Youth centres, public transport, and the need for political leadership

Our new MP, Chris Loder, has just won a place in the Parliamentary lottery to introduce a Private Members Bill, and has made a call for suggestions as to what legislation his bill could bring about. Well, the secretary of our Bridport Youth & Community Centre (which I now have the privilege of chairing) has made a suggestion that I would like to not only endorse, but to publicise as widely as possible. She has written to him suggesting that the Government reinstates “the funding and support of Youth Centres, making it mandatory for County and District councils.” As she goes on to point out, “Their closure all over Britain is already having a terrible impact on young people and the Government could give ring-fenced money to the councils to pay for this.” Since the old Dorset County Council decided it could no longer afford to pay for youth centres and youth clubs over two years ago it has fallen to volunteers across the county to give their time and energy to keep, what I consider to be an essential service for our young people, alive and kicking. I think this a scandalous situation in such a wealthy country.

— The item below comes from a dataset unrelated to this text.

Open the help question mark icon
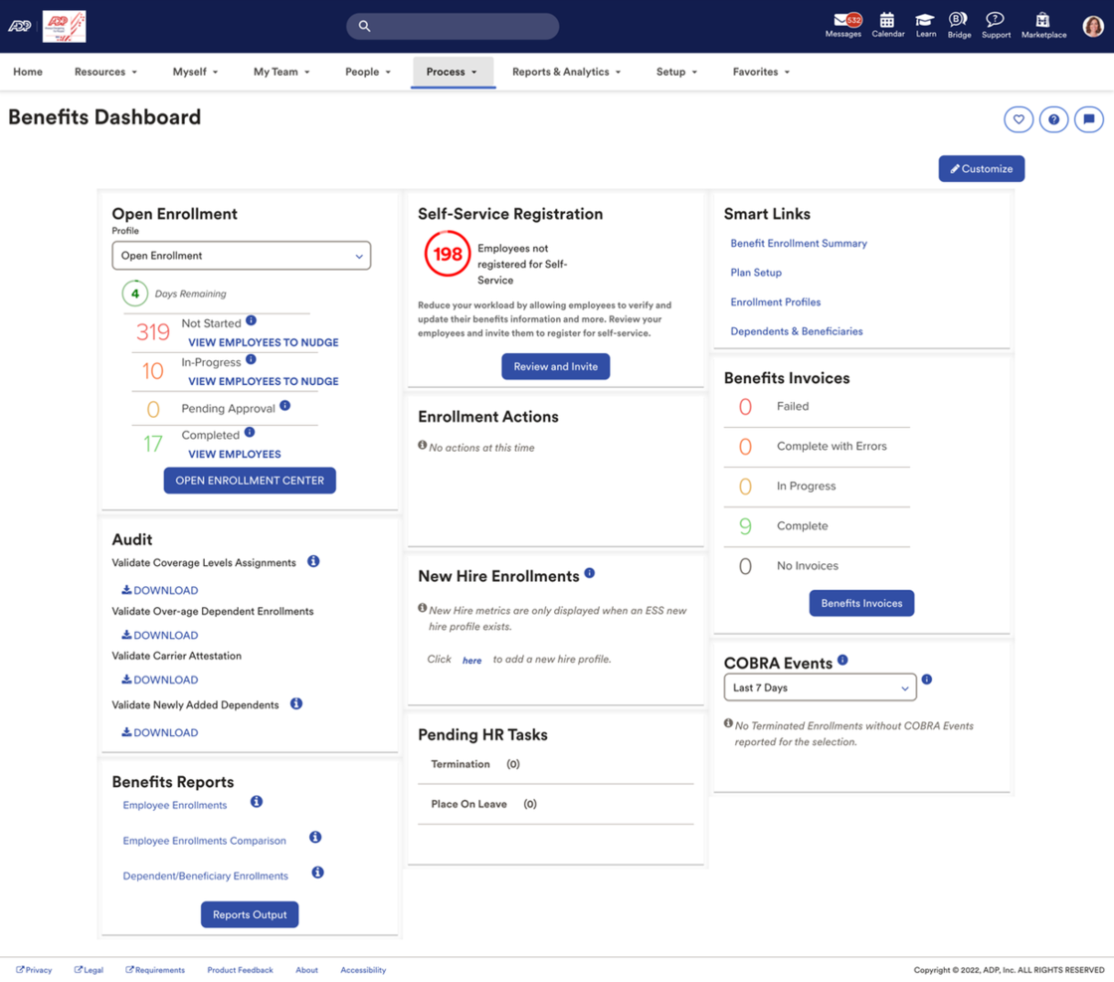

It’s not that the government has not got the money to spend on other projects. Take HS2 for example. A leaked report has just suggested that the cost of the new high speed rail link could more than double from its 2015 estimate of £52bn to £106bn, with a considerable risk that it could rise by a further 20%! That is an awful lot of money to simply cut the journey time between London and Manchester by 50 mins. I have travelled on the existing West Coast main line many times and know it to be a far better service than which I experience travelling to London from the South West. No, what we need (and need urgently) is a national strategic transport policy – one that takes into account the lack of public transport (particularly buses) in many rural areas of the country. We not only need a fair public transport system, one that allows everyone to travel with relative ease (not just business people who could communicate and attend meetings on-line), but we need one that will entice people away from their cars. If we are in any way serious about tackling our climate emergency we need to make public transport cheaper and easier than owning and using a private vehicle. And don’t even get me started on domestic air travel and the government bailout of FlyBe!

The Transport Secretary, Grant Shapps, has called for any decision regarding the future of the HS2 project to be based on evidence. This may sound eminently sensible, except for the fact that evidence, hard data, still needs interpreting. And it can be interpreted in different ways depending on how you understand the world, particularly how you understand the social world. We need to move away from the naïve view that evidence speaks for itself – it doesn’t. What’s needed in situations like this is political leadership. What’s needed is a clear vision of the type of society we want to create in light of the many challenges we face. A similar situation exists on Dorset Council’s Climate and Ecological Emergency Advisory Panel. We, on the chair’s guidance, are constantly searching for evidence on which any decision will be based in such a way that suggests this decision will be obvious and beyond dispute. But evidence will always be open to interpretation. No. We do not need any further evidence. What we need is a political interpretation of the evidence we already have. What we need is the political will to take action. What we need is political leadership.